Problem description: Copy each line of the records below, from the first through the one that contains "For every named target in this 155×2576", exactly as written.

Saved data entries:
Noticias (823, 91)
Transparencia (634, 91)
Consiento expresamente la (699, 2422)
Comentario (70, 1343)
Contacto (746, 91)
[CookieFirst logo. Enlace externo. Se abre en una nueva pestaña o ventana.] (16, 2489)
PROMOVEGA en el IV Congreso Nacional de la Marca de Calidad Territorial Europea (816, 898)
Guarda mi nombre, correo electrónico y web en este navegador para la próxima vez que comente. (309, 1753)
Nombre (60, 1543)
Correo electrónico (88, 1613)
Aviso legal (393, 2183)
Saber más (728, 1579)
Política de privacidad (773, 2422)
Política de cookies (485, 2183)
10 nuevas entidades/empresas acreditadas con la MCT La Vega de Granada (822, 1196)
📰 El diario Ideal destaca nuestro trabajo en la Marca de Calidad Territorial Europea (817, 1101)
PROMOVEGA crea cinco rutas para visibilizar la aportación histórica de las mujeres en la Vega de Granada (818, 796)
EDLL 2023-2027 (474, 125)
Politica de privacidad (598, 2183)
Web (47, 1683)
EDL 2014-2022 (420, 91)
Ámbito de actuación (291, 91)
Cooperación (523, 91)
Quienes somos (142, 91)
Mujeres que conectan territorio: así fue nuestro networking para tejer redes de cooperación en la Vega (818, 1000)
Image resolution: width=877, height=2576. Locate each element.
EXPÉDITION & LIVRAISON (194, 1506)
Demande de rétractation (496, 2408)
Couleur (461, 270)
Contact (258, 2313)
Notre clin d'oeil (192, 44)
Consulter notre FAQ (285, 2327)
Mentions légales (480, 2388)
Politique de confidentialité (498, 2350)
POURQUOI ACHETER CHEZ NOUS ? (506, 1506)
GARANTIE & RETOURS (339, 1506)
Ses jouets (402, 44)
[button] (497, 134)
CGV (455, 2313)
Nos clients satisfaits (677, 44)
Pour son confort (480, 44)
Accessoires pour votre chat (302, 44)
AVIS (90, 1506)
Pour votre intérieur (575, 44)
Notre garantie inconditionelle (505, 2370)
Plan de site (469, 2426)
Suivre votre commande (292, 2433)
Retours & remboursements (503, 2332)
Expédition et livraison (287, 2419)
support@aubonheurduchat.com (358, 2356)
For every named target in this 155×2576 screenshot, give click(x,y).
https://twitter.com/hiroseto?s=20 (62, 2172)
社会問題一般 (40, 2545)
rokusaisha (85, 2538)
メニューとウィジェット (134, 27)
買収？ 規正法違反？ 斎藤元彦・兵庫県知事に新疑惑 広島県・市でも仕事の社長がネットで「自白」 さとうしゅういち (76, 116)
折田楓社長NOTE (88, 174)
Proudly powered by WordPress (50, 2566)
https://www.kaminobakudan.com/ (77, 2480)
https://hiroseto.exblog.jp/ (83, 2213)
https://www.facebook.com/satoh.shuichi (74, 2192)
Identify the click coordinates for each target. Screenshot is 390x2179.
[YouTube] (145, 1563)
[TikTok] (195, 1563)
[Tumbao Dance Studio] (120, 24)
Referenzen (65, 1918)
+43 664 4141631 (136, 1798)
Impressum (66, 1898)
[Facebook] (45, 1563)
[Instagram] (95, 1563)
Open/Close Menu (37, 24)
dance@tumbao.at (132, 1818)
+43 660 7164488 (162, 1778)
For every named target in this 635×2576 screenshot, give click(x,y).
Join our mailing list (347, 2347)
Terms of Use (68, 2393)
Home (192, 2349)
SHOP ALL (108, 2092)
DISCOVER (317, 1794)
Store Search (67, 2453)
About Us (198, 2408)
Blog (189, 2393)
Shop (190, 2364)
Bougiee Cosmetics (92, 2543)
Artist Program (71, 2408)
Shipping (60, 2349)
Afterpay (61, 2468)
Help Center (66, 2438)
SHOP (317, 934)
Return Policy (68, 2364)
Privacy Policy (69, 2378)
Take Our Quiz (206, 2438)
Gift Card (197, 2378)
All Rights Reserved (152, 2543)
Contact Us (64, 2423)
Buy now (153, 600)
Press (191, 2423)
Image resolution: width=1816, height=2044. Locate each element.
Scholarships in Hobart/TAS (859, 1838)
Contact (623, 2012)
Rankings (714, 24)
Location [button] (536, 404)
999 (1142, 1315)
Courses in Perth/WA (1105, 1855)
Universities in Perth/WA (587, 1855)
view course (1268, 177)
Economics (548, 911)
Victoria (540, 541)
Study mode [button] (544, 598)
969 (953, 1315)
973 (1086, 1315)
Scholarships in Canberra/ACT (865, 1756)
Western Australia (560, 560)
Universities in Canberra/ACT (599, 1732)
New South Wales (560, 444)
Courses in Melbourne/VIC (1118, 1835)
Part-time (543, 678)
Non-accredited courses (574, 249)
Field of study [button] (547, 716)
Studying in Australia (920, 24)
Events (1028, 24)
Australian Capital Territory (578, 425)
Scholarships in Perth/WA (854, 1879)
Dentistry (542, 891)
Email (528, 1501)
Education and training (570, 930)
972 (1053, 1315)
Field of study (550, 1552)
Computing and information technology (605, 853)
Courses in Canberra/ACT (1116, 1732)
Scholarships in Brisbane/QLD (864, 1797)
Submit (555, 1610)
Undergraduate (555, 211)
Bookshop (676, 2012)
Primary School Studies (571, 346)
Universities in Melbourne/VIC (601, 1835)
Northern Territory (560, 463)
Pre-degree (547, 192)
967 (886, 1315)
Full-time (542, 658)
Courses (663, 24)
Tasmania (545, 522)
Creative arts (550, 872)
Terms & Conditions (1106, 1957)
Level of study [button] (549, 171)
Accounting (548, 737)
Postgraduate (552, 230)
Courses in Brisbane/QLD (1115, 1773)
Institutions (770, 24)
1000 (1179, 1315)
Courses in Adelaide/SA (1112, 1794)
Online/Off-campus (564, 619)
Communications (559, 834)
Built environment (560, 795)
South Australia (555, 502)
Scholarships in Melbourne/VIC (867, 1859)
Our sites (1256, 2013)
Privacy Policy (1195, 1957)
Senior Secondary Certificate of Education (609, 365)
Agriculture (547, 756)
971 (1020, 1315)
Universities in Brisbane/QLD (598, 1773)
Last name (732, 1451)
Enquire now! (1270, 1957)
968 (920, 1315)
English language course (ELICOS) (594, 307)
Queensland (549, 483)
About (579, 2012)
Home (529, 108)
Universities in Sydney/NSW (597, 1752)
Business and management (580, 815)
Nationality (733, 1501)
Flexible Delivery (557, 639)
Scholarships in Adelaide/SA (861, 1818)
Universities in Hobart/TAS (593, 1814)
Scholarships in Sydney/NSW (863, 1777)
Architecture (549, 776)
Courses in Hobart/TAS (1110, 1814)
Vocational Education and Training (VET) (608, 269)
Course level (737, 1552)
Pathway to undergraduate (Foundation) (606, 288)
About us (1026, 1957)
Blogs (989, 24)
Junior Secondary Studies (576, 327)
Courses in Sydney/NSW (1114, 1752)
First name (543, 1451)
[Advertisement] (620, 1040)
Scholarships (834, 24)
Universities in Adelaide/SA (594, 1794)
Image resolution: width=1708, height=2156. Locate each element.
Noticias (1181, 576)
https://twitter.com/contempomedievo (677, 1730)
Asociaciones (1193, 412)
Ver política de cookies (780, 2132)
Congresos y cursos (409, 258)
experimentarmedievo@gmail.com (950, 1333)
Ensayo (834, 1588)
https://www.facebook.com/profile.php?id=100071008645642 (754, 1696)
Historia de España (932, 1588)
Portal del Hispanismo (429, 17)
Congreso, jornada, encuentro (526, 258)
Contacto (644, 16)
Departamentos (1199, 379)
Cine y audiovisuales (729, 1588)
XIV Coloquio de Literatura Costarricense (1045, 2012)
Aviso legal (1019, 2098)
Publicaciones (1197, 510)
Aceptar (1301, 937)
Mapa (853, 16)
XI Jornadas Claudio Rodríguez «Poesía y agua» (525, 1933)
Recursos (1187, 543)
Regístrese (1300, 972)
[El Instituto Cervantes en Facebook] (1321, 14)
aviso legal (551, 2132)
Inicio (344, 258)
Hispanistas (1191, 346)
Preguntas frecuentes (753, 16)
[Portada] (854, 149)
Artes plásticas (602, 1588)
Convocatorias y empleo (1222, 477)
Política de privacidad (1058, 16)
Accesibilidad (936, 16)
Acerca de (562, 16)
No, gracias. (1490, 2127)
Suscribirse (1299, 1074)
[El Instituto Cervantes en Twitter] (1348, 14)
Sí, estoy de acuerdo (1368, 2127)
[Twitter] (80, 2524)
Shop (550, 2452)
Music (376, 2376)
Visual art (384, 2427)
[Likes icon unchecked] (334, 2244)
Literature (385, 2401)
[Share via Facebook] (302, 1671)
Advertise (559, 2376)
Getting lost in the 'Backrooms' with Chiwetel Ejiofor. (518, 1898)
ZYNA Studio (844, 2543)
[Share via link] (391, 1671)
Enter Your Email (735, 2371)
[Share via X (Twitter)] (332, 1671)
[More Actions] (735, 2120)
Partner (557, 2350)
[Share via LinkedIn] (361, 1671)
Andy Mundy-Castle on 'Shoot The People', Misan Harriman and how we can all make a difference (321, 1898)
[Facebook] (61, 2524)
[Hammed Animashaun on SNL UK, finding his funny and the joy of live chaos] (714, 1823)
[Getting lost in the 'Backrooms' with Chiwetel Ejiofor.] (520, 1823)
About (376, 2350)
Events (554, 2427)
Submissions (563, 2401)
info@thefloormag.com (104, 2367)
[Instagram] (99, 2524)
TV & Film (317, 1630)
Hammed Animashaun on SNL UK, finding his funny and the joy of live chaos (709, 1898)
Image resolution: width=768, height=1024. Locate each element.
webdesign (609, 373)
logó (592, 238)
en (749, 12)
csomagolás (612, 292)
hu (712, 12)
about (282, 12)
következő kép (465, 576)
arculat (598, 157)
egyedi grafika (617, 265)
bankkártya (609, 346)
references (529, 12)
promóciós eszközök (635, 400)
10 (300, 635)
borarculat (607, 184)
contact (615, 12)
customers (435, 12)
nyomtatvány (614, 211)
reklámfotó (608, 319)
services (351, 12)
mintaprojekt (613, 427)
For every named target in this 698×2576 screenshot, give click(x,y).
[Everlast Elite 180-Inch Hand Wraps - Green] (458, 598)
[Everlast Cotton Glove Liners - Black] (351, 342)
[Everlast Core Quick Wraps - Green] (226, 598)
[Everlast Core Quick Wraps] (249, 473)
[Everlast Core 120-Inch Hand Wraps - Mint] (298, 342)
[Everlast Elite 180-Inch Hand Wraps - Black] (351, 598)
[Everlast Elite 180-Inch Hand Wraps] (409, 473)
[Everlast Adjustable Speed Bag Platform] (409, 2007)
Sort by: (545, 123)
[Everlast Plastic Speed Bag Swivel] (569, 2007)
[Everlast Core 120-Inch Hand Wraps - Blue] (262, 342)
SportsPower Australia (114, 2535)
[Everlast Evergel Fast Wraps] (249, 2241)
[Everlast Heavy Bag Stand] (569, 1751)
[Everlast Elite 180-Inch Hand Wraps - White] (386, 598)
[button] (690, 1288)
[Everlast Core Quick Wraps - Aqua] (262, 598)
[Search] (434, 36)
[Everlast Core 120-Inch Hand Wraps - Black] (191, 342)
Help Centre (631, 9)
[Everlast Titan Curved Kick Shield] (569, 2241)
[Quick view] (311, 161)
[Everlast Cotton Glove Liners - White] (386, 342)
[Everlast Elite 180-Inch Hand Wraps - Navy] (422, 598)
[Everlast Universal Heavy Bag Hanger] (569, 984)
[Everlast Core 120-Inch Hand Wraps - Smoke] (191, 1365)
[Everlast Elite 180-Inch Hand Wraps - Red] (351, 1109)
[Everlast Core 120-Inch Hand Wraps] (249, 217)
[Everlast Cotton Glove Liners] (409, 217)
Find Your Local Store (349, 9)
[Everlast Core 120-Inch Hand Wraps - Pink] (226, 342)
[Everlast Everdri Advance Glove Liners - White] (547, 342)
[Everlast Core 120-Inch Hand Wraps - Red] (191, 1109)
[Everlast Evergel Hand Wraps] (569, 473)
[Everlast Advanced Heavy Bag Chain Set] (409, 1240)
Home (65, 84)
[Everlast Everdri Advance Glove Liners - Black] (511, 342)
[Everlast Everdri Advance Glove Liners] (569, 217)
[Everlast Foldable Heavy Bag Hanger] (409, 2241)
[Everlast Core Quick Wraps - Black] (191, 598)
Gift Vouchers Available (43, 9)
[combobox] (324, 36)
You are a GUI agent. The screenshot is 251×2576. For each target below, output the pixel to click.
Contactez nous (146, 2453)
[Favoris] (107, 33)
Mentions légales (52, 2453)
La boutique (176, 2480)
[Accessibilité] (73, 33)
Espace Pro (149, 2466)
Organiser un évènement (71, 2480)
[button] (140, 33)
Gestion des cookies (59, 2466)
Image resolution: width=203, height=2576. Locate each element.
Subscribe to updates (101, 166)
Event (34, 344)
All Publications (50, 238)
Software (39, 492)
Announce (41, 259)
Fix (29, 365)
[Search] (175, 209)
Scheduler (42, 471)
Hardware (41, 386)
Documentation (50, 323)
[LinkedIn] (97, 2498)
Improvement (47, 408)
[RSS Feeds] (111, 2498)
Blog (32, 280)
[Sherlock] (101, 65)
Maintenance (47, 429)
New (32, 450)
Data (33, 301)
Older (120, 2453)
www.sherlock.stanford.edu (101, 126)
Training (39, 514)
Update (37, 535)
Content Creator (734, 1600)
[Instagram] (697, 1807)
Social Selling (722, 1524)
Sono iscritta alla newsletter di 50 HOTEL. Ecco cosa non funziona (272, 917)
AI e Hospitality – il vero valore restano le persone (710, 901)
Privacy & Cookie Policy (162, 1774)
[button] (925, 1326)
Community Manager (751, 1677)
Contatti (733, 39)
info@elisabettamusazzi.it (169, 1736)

Result:
Noticias (823, 91)
Transparencia (634, 91)
Consiento expresamente la (699, 2422)
Comentario (70, 1343)
Contacto (746, 91)
[CookieFirst logo. Enlace externo. Se abre en una nueva pestaña o ventana.] (16, 2489)
PROMOVEGA en el IV Congreso Nacional de la Marca de Calidad Territorial Europea (816, 898)
Guarda mi nombre, correo electrónico y web en este navegador para la próxima vez que comente. (309, 1753)
Nombre (60, 1543)
Correo electrónico (88, 1613)
Aviso legal (393, 2183)
Saber más (728, 1579)
Política de privacidad (773, 2422)
Política de cookies (485, 2183)
10 nuevas entidades/empresas acreditadas con la MCT La Vega de Granada (822, 1196)
📰 El diario Ideal destaca nuestro trabajo en la Marca de Calidad Territorial Europea (817, 1101)
PROMOVEGA crea cinco rutas para visibilizar la aportación histórica de las mujeres en la Vega de Granada (818, 796)
EDLL 2023-2027 (474, 125)
Politica de privacidad (598, 2183)
Web (47, 1683)
EDL 2014-2022 (420, 91)
Ámbito de actuación (291, 91)
Cooperación (523, 91)
Quienes somos (142, 91)
Mujeres que conectan territorio: así fue nuestro networking para tejer redes de cooperación en la Vega (818, 1000)
Image resolution: width=877, height=2576. Locate each element.
EXPÉDITION & LIVRAISON (194, 1506)
Demande de rétractation (496, 2408)
Couleur (461, 270)
Contact (258, 2313)
Notre clin d'oeil (192, 44)
Consulter notre FAQ (285, 2327)
Mentions légales (480, 2388)
Politique de confidentialité (498, 2350)
POURQUOI ACHETER CHEZ NOUS ? (506, 1506)
GARANTIE & RETOURS (339, 1506)
Ses jouets (402, 44)
[button] (497, 134)
CGV (455, 2313)
Nos clients satisfaits (677, 44)
Pour son confort (480, 44)
Accessoires pour votre chat (302, 44)
AVIS (90, 1506)
Pour votre intérieur (575, 44)
Notre garantie inconditionelle (505, 2370)
Plan de site (469, 2426)
Suivre votre commande (292, 2433)
Retours & remboursements (503, 2332)
Expédition et livraison (287, 2419)
support@aubonheurduchat.com (358, 2356)
For every named target in this 155×2576 screenshot, give click(x,y).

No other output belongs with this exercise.